WHAT YOU ARE ASKED TO DO: Read through the lines below for the string "with" and copy each one that has it.

MATERIAL FOR THIS TASK:
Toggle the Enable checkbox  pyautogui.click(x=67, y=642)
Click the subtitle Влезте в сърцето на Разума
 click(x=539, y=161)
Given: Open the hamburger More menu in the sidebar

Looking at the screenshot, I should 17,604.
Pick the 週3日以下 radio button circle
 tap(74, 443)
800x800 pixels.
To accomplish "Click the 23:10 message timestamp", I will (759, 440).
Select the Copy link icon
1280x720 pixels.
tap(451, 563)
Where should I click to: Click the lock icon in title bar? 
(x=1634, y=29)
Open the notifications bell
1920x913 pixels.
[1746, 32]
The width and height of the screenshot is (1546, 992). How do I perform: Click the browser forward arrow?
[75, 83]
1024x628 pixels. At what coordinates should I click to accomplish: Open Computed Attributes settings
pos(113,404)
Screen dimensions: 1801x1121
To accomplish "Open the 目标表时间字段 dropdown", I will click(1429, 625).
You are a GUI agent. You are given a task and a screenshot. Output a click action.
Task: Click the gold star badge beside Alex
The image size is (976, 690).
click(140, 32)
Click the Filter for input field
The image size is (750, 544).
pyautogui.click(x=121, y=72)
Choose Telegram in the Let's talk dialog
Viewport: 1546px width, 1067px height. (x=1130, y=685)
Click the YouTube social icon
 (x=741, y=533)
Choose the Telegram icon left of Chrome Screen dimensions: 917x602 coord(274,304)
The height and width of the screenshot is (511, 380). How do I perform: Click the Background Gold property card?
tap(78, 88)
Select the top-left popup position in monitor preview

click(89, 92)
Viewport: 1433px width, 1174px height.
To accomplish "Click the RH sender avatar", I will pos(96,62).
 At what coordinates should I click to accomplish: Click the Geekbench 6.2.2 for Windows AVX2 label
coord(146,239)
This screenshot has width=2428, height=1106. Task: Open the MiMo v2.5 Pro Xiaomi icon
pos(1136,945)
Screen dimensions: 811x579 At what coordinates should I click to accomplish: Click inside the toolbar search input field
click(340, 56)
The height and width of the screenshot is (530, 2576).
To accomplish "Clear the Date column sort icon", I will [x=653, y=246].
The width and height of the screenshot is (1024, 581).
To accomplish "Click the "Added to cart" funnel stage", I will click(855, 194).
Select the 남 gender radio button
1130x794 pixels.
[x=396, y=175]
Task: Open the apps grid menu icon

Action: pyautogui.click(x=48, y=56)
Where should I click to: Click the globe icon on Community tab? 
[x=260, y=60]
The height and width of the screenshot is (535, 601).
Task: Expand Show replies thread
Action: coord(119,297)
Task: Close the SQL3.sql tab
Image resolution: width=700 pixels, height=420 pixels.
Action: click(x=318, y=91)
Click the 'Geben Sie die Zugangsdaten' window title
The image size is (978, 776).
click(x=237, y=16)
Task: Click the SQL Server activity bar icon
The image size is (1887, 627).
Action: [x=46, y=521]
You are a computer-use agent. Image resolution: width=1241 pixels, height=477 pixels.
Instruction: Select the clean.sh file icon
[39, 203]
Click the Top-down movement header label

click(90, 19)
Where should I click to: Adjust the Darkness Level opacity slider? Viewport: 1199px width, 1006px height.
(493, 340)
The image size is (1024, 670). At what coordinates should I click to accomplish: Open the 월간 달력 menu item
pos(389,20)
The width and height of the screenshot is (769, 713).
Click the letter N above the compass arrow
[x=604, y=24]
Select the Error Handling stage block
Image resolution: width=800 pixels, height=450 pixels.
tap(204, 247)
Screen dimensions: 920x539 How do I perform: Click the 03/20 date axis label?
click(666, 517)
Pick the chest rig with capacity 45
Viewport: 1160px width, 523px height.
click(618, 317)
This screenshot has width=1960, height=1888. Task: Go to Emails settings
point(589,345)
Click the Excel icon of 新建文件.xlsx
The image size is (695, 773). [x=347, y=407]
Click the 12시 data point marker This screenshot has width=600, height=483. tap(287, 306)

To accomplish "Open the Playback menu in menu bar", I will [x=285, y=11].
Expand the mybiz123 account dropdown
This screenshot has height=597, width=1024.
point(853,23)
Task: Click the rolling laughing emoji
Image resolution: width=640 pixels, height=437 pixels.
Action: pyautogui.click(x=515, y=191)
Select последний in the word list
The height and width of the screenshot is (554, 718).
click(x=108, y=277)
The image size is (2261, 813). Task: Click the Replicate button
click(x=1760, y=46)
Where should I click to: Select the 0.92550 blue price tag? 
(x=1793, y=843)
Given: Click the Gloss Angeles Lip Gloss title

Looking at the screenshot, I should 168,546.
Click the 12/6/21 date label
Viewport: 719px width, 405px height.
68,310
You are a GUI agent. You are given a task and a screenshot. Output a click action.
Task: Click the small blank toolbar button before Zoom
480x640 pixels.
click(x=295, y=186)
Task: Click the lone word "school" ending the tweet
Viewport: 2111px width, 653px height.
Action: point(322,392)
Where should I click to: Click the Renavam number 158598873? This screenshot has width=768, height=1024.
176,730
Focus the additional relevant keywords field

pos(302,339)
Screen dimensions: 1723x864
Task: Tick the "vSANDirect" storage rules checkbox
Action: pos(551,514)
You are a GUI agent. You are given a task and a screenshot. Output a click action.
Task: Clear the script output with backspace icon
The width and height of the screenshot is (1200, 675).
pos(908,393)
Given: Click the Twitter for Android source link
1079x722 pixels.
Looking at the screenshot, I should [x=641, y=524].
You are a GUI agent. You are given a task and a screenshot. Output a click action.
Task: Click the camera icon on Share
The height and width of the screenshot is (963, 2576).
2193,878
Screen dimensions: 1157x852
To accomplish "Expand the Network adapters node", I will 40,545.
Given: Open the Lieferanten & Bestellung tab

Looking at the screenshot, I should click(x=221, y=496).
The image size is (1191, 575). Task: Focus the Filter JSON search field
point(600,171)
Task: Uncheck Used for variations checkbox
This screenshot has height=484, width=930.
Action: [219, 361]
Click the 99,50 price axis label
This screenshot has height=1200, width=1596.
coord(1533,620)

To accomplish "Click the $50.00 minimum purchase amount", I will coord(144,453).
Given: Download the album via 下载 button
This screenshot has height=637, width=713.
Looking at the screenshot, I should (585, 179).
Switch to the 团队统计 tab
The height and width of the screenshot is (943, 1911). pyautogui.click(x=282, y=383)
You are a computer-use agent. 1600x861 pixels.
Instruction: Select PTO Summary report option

SOLUTION FOR THIS EXERCISE:
Pick the chest rig with capacity 45
Task: Clear the script output with backspace icon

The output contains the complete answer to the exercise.